EXERCISE DIRECTIONS -
From the line containing "How do I perform: Go" down to the line containing "Given: Click the EliteGroup" in the records below, reproduce every line exactly, ends included, and omit all others.

MATERIAL PROVIDED -
= = =

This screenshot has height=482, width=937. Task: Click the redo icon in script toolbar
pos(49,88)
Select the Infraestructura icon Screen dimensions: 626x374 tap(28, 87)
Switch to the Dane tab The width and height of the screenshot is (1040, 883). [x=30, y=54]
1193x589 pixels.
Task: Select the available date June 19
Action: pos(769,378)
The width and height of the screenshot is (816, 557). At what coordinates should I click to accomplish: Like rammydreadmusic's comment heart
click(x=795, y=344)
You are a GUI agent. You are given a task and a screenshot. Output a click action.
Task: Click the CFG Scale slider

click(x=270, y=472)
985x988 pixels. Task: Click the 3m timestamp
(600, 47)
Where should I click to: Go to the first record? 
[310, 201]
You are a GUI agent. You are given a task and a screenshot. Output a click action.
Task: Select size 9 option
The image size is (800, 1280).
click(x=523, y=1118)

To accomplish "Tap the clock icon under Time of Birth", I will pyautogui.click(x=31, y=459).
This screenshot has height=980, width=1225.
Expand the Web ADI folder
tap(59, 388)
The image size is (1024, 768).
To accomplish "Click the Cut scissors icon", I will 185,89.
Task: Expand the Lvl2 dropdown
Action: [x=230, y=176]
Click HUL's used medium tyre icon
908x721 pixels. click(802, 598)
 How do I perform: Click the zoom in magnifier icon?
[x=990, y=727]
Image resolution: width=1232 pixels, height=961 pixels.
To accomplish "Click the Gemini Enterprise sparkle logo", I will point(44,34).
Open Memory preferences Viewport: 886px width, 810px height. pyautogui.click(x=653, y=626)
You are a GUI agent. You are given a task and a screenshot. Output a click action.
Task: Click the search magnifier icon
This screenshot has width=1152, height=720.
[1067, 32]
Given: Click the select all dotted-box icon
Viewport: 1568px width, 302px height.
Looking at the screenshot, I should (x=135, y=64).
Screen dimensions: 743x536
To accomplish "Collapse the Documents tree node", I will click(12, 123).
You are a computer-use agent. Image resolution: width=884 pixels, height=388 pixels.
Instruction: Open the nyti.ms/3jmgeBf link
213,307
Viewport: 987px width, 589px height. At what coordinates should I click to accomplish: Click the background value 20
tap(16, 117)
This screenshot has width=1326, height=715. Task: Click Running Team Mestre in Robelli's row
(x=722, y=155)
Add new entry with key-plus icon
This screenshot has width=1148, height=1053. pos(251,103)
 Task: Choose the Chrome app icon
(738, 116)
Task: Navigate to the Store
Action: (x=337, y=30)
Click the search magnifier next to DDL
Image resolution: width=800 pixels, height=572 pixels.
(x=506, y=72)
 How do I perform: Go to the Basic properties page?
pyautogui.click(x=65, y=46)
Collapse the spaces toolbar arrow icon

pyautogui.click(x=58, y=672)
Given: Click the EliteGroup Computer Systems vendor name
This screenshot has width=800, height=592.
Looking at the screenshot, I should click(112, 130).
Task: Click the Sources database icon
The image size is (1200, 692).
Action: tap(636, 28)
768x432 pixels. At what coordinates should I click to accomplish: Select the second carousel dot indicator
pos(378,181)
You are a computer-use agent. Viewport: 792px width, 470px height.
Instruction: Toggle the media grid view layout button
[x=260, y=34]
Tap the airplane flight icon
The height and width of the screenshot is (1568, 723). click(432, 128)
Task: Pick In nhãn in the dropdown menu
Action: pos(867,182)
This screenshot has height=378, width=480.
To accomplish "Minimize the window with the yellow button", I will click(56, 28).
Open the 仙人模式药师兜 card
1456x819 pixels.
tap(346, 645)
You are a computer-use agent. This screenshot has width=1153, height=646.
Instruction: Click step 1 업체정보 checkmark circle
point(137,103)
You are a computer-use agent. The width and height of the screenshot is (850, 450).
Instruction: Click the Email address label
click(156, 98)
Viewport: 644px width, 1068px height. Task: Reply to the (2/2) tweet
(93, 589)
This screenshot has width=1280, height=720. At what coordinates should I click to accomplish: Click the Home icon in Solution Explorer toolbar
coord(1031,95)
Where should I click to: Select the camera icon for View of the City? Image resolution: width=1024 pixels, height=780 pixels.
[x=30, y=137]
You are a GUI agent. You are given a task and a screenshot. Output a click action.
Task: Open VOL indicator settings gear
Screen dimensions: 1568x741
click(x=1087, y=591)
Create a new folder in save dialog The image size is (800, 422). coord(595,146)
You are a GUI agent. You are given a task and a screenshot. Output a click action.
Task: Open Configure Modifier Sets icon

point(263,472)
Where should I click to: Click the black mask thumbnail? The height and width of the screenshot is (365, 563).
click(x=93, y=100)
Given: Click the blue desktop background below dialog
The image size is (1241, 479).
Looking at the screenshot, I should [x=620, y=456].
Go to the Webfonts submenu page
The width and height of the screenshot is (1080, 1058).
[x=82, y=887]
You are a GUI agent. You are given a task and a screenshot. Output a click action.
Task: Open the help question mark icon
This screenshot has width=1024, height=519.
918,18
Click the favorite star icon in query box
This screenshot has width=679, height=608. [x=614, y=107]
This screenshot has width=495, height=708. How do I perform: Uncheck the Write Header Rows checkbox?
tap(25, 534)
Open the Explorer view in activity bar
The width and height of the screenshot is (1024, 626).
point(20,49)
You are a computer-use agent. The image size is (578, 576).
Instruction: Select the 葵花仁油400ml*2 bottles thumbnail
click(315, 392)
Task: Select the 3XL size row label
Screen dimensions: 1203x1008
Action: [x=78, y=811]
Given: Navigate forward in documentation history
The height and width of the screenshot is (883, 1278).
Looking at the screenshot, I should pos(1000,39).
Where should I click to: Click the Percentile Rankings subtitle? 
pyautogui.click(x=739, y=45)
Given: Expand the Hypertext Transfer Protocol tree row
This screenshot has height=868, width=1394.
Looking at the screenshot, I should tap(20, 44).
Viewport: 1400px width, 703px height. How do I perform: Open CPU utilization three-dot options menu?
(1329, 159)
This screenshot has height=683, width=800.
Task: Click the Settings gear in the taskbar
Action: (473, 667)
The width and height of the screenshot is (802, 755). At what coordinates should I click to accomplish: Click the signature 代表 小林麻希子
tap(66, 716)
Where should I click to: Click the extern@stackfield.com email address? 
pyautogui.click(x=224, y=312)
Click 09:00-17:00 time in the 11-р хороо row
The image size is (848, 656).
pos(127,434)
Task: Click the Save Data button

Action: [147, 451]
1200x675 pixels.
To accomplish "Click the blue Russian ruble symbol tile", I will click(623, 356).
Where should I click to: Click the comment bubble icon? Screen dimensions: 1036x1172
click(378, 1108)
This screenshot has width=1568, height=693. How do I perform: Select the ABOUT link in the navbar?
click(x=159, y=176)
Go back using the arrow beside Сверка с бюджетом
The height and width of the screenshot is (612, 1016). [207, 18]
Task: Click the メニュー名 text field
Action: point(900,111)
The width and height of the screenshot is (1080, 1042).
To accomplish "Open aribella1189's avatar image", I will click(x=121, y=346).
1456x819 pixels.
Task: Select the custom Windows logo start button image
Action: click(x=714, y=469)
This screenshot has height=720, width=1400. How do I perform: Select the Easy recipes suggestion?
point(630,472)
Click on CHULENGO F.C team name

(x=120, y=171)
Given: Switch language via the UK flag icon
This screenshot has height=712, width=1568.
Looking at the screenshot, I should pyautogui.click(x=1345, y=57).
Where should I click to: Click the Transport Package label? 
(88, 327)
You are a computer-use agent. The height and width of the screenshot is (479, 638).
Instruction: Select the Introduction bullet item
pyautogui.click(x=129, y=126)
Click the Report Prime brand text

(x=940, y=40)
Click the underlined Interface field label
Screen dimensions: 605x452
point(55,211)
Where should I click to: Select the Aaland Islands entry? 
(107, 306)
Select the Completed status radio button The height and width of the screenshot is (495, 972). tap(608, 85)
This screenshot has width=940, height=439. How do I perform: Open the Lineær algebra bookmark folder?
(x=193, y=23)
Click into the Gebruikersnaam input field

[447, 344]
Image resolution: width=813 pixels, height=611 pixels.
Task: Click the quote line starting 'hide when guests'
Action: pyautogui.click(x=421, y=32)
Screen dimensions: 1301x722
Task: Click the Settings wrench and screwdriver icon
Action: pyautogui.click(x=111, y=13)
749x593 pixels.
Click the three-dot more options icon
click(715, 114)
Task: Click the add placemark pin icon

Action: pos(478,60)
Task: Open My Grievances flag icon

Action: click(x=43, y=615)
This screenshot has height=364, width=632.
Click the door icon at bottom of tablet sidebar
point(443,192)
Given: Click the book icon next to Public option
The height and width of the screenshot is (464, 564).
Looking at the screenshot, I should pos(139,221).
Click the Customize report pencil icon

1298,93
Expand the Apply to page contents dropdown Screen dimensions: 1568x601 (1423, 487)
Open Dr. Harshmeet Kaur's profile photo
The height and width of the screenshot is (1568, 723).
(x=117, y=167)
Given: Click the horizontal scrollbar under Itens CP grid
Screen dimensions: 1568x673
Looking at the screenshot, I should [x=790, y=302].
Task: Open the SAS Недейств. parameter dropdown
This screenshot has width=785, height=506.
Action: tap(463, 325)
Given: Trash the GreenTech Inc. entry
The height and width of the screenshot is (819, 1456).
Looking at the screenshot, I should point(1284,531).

= = =

OUTPUT FOR THIS EXERCISE -
 How do I perform: Go to the Basic properties page?
pyautogui.click(x=65, y=46)
Collapse the spaces toolbar arrow icon

pyautogui.click(x=58, y=672)
Given: Click the EliteGroup Computer Systems vendor name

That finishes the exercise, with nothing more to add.